Segment Start: Task inputs
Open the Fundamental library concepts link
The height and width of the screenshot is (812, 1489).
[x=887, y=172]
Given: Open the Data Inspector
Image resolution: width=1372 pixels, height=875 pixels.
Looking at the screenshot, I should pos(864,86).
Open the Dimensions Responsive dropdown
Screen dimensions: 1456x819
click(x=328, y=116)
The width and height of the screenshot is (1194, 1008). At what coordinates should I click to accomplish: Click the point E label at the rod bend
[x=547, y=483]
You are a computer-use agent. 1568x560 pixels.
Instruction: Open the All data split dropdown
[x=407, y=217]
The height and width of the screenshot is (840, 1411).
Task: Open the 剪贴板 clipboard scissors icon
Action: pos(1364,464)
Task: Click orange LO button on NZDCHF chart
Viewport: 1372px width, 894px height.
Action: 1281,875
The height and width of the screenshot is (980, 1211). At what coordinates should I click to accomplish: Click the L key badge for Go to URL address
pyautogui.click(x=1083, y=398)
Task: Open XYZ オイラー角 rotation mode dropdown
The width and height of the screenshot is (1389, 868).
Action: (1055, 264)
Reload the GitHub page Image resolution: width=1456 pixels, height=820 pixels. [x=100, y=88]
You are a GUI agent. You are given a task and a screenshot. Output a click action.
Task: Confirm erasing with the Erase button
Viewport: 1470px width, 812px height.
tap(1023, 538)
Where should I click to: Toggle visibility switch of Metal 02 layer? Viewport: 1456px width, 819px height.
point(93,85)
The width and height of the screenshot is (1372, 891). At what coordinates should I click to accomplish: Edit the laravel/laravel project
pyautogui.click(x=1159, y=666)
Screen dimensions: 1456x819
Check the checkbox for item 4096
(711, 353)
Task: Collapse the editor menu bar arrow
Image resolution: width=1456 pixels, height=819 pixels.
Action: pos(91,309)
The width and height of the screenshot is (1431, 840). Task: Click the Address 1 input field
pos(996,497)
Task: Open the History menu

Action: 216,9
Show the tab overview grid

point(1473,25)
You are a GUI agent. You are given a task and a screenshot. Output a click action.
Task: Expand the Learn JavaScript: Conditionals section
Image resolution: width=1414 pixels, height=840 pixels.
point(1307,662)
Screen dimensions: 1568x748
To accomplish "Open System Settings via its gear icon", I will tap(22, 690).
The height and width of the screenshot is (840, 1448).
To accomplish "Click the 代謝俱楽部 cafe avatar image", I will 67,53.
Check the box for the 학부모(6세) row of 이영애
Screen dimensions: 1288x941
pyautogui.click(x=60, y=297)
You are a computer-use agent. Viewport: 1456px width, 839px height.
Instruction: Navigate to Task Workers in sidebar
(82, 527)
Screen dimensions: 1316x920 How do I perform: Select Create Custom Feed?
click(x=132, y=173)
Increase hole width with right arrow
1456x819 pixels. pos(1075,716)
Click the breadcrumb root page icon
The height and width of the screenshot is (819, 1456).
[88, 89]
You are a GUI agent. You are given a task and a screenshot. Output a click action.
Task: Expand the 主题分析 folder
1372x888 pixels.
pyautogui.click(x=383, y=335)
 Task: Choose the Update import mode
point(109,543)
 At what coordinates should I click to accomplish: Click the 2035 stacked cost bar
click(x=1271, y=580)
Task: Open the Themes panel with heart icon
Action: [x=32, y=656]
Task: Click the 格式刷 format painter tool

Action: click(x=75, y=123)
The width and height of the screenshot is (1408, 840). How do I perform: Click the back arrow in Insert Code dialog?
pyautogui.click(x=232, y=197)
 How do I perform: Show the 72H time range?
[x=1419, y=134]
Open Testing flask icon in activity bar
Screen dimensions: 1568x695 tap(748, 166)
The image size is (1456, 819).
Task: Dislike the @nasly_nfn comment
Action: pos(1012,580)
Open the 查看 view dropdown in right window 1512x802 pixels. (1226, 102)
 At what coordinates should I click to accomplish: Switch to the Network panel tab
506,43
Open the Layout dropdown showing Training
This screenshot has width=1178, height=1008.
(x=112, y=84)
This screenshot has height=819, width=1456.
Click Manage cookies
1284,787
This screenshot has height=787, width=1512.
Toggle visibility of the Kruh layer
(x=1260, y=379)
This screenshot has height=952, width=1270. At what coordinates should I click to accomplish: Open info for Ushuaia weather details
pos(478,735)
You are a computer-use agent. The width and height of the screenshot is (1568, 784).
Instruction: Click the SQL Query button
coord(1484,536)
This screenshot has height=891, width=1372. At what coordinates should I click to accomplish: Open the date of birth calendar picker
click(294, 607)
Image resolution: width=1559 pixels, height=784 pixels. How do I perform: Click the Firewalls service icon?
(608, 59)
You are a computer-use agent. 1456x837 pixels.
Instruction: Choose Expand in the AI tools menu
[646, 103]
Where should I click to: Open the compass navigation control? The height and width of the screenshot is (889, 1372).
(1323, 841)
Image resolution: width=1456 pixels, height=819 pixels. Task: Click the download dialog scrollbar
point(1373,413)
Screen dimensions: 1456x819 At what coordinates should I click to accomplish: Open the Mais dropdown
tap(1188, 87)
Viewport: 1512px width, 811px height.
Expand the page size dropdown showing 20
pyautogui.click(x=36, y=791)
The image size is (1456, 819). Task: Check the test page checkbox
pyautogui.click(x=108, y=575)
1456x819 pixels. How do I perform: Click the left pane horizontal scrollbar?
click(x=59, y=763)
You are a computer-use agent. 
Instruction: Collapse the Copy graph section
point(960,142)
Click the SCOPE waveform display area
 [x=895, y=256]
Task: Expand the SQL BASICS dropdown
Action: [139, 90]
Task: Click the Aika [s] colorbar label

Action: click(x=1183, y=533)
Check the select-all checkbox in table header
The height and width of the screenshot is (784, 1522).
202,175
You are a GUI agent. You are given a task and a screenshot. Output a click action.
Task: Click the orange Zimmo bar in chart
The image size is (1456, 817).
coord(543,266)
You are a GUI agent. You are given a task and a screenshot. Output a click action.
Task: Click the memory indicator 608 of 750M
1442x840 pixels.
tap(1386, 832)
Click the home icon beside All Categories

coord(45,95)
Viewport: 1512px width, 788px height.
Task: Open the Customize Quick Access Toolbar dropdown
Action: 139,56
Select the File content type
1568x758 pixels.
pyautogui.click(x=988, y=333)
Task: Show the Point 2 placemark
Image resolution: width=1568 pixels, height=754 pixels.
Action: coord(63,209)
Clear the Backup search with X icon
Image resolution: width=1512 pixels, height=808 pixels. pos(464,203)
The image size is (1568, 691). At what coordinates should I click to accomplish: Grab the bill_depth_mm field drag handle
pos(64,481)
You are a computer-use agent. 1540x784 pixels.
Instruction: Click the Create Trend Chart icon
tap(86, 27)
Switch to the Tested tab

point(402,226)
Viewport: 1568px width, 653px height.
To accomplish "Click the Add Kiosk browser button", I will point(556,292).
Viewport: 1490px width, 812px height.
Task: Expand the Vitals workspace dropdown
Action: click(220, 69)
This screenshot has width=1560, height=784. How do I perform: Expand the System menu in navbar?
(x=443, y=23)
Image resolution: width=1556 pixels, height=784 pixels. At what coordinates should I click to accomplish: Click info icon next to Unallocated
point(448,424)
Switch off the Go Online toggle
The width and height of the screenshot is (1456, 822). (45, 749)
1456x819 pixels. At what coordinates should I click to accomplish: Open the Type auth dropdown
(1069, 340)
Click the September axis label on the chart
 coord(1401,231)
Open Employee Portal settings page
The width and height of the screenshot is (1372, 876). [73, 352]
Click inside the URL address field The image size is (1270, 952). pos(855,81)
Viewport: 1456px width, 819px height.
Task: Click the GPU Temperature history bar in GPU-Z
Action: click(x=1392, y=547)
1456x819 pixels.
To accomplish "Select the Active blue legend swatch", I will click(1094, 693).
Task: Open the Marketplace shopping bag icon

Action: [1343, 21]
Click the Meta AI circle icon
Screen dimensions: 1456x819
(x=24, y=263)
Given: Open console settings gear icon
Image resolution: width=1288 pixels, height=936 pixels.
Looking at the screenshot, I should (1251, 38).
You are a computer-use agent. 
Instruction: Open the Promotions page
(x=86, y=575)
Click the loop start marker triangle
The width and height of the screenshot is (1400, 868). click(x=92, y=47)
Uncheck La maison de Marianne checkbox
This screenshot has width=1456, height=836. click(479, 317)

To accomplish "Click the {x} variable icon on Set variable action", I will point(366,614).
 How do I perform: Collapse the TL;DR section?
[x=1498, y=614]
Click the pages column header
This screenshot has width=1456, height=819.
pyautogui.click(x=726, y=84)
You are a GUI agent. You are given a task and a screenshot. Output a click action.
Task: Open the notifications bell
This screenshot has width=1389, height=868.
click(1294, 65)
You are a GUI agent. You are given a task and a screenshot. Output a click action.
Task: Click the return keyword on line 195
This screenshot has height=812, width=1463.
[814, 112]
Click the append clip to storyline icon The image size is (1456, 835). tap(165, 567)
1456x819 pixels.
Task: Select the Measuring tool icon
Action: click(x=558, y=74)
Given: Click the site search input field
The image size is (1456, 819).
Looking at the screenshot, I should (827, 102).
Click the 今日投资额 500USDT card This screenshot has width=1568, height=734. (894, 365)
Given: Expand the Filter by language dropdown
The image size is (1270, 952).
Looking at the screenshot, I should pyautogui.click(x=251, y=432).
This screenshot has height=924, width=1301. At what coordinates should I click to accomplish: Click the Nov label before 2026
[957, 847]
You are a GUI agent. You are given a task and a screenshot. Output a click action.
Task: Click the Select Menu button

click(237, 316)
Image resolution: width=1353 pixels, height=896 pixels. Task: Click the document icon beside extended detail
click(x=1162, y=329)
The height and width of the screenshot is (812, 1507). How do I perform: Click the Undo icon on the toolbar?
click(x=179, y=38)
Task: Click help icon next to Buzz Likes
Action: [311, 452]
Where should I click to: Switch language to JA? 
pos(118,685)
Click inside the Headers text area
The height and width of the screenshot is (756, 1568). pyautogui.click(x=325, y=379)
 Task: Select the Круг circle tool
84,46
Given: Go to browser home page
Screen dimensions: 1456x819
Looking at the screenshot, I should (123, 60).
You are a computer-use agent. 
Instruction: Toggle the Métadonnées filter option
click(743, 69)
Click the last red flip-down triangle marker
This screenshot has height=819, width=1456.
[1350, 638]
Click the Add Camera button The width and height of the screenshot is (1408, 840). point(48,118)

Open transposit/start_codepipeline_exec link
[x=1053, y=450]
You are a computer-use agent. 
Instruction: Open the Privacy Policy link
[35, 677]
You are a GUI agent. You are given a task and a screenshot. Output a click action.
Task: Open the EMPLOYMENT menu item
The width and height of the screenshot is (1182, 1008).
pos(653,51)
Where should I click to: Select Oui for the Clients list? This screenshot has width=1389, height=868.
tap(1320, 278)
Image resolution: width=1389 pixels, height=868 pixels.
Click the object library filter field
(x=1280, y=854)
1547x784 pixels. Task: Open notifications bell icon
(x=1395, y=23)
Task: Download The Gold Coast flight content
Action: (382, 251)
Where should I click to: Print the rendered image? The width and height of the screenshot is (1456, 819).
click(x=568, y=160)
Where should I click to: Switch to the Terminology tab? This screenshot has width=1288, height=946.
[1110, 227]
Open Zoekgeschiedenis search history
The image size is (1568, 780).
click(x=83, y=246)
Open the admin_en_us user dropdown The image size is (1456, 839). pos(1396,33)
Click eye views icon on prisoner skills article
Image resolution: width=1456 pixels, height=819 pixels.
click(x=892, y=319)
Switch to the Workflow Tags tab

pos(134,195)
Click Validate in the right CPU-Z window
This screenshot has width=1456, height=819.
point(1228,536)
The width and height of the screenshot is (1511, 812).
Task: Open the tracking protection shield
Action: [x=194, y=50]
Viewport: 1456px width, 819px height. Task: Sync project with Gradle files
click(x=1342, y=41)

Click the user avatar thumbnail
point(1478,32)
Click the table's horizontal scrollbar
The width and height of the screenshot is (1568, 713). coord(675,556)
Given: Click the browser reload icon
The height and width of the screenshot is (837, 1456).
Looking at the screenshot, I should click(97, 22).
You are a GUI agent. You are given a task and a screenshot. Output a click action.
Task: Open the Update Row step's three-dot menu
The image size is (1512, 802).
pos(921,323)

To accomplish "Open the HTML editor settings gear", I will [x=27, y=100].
Segment End: Task inputs
## Problem description
Word for word, restate the data above from its first line down to and including the line with "Given: Open the Data Inspector".

## Result for this exercise
Open the Fundamental library concepts link
The height and width of the screenshot is (812, 1489).
[x=887, y=172]
Given: Open the Data Inspector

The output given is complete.